• [EXERCISE SET]
**A.** In the committee transcript, retype the passage from "Therefore, if a" up to and including "regard to witnesses.".
**B.** According to the committee transcript, until roughly when does the committee's work plan on PIPEDA run?
**C.** Using the committee transcript, explain why the Chair won't take up the access to information issue at the start of the meeting.

• [SOURCE]
◆ ◆ ◆ ◆
Under these conditions, perhaps we could find a moment today, at the beginning rather than at the end of the meeting, to determine whether it would be possible to examine or reiterate this motion or even to ask the new Minister of Justice to meet with us to discuss his intentions regarding the access to information bill.

9 a.m.

Liberal

The Chair Liberal Tom Wappel

That's all very interesting. I have to point out that the meeting was called for the purposes of hearing our witnesses, and they are here today, so I don't think it's fair to them to have us get into a prolonged discussion on that issue. If there's time at the end of the meeting, then we could certainly deal with it.

I don't disagree with anything that you said, Madame Lavallée, and it would not be a bad idea if we had an opportunity to call the Minister of Justice on this issue; however, we've already decided on a work plan that provides for what we're going to be doing with respect to PIPEDA from now until pretty well the end of February, so if you want to bring another motion or have the committee consider it, please by all means do that.

I also point out that there is the opportunity for the oppositionto ask questions of the ministers in the House of Commons, and one hopes that possibly an answer might be forthcoming, so if you don't mind, I'd like to welcome our witnesses and encourage you to find the appropriate method by which to bring this matter forward.

Go ahead, Monsieur Vincent.

9:05 a.m.

Bloc

Robert Vincent Bloc Shefford, QC

Mr. Chairman, I think that you're acting rather hastily.

When a member makes a request, it's not enough to simply say we're going to follow the established agenda and simply ignore that request. A motion was tabled, and I think we have to consider it. I think it's up to the committee and not up to the chair to decide what will go on. In my opinion, the job of the chairman consists in managing the committee, not deciding on everything that will happen there.

Therefore, if a member asks to speak, to invite a minister to appear or to have a motion adopted, I think that supercedes anything the committee does with regard to witnesses.

9:05 a.m.
◆ ◆ ◆ ◆
• [ROWS]
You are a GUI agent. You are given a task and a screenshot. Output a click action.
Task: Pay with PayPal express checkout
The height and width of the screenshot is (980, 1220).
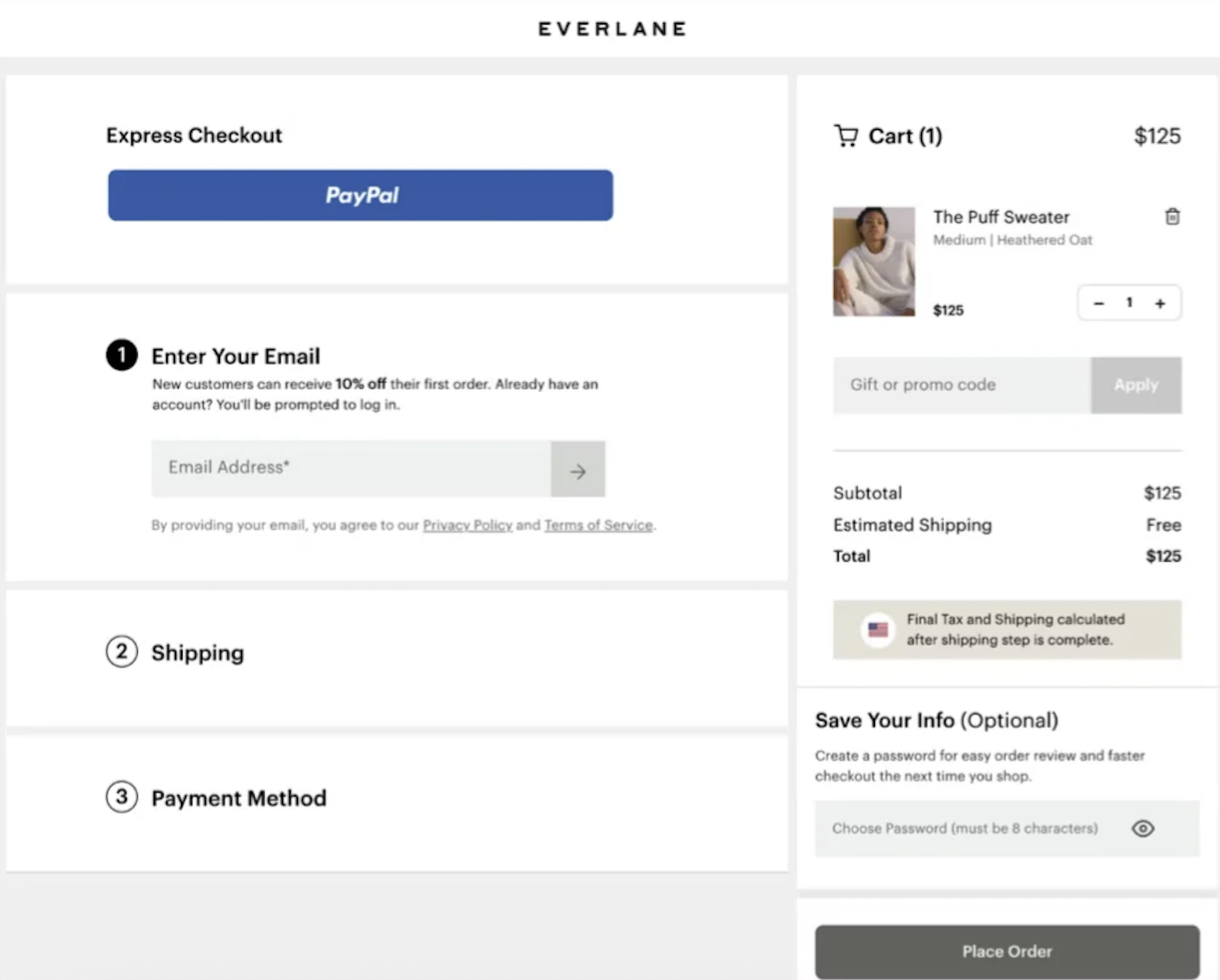point(361,195)
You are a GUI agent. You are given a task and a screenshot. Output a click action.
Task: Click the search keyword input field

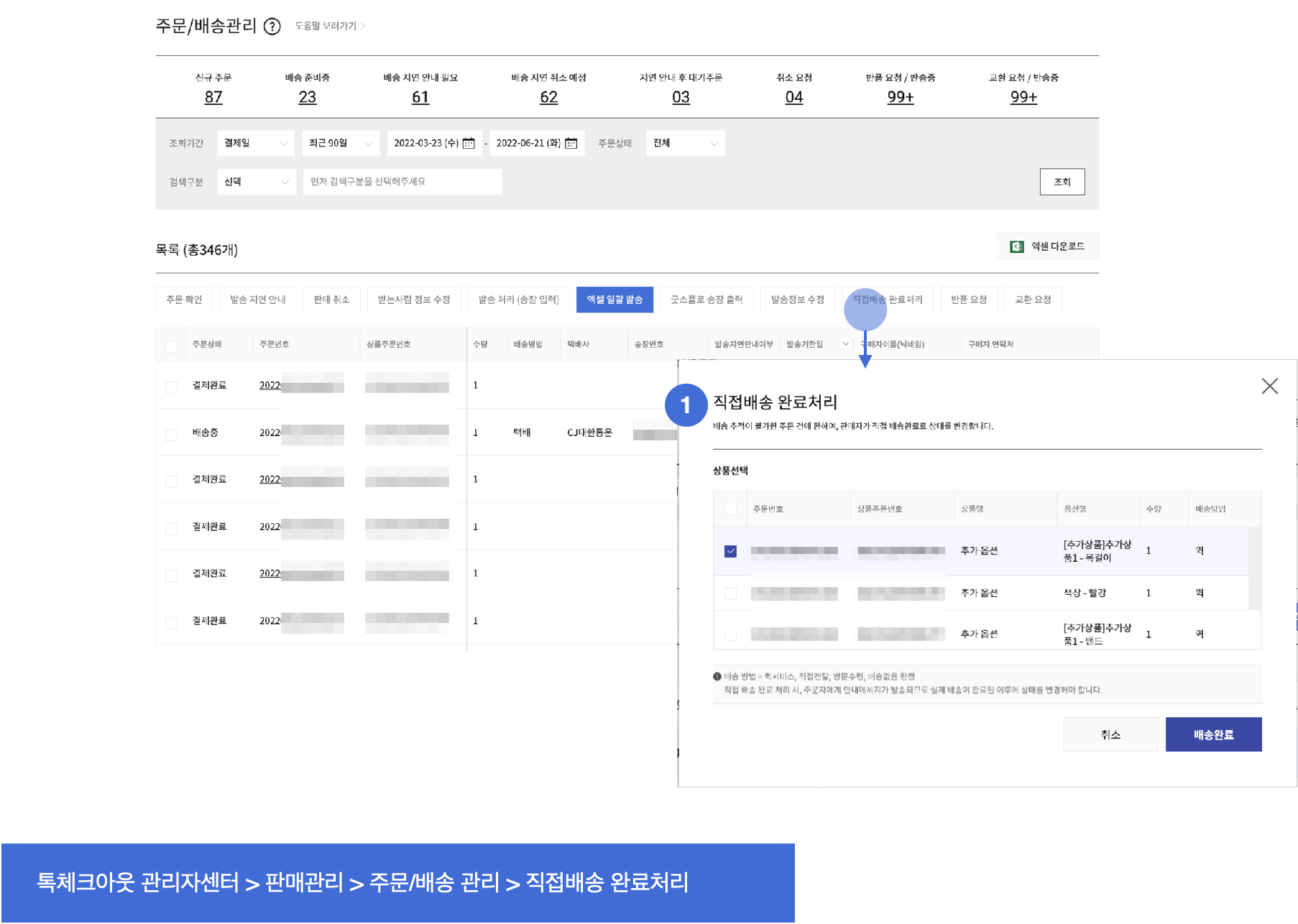(x=402, y=182)
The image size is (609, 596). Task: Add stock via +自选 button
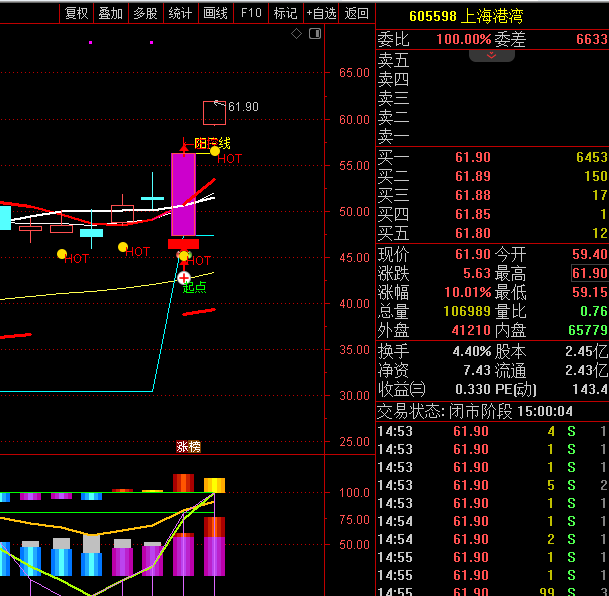coord(320,13)
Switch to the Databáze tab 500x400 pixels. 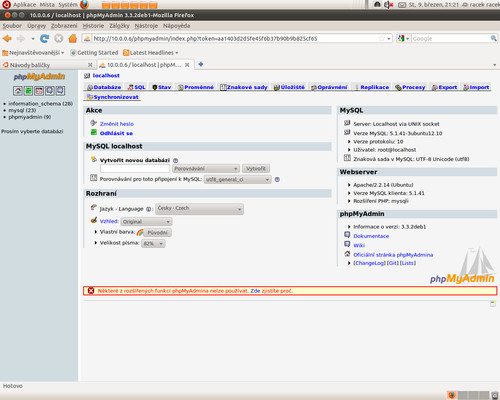click(x=104, y=87)
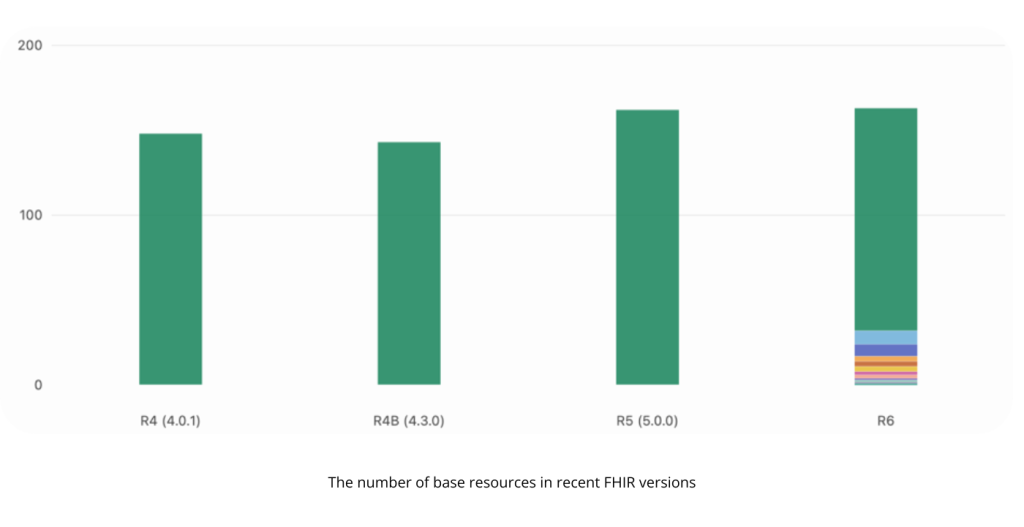1024x527 pixels.
Task: Click the 0 y-axis tick label
Action: 39,385
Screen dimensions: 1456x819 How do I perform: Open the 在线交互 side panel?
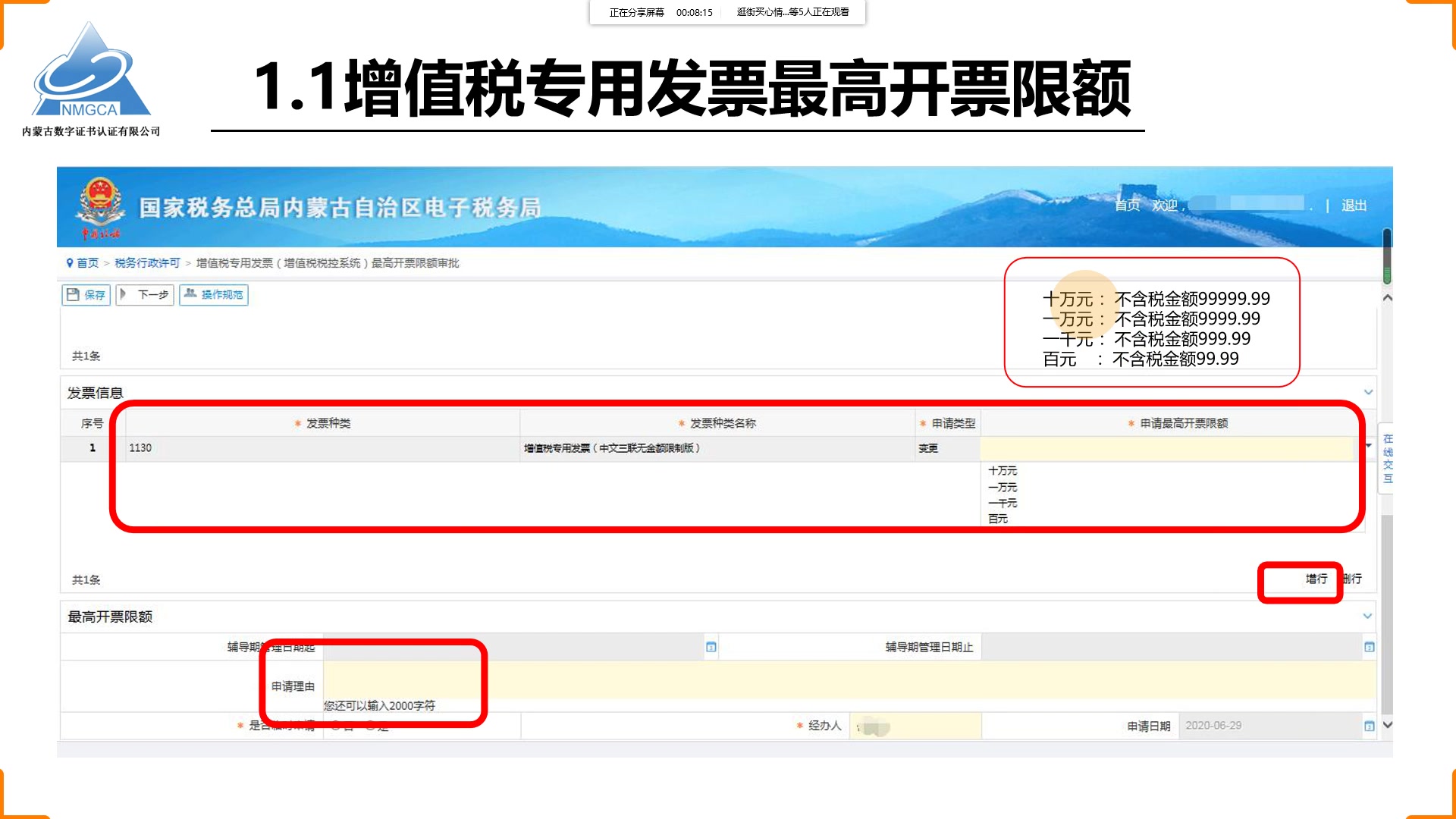1387,459
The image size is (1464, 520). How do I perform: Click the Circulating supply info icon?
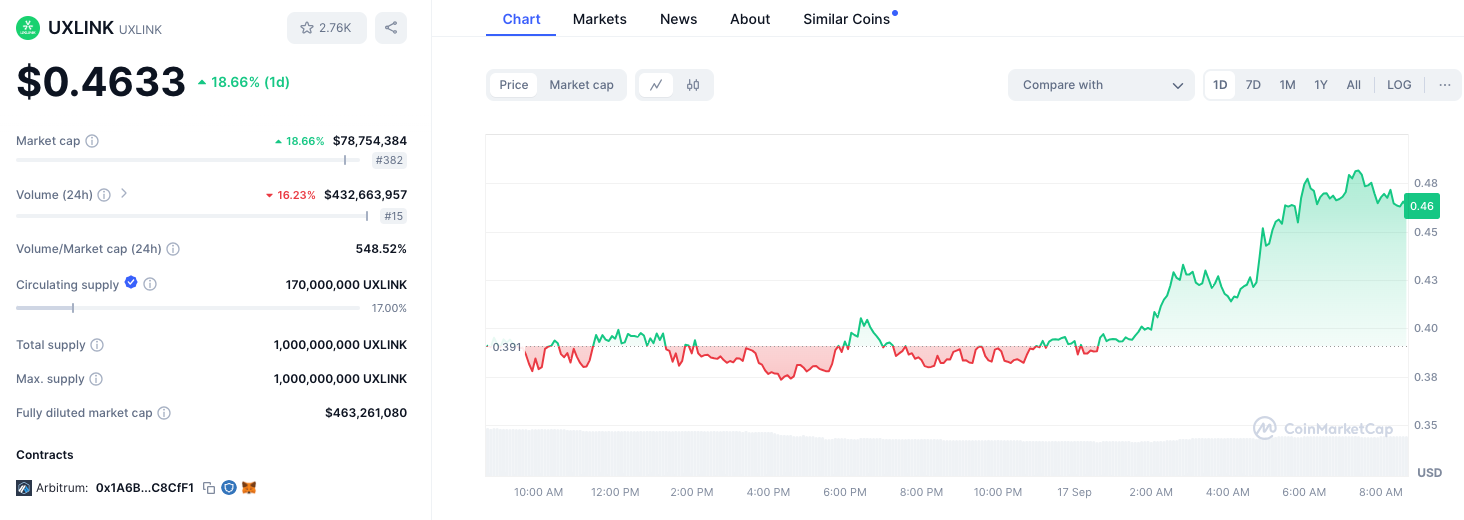[150, 285]
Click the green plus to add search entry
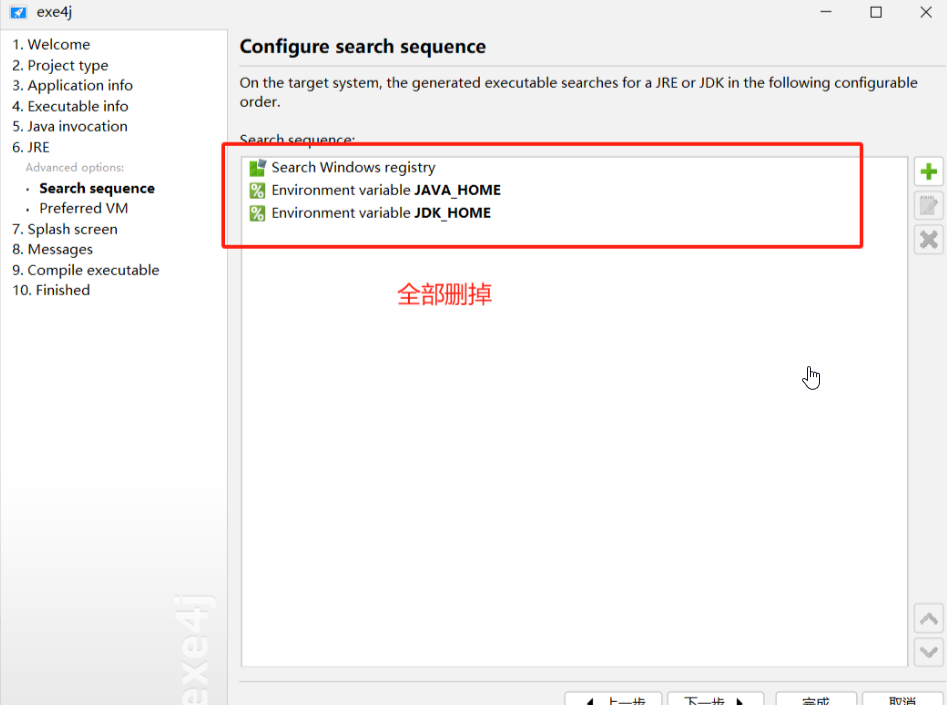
◆ ◆ ◆ ◆
• [ANSWERS PROVIDED]
**A.**
Therefore, if a member asks to speak, to invite a minister to appear or to have a motion adopted, I think that supercedes anything the committee does with regard to witnesses.

**B.** Until pretty well the end of February.

**C.** The meeting was called to hear the witnesses, who are present, so the Chair thinks a prolonged discussion of the issue would be unfair to them. He says it could be dealt with at the end of the meeting if time allows.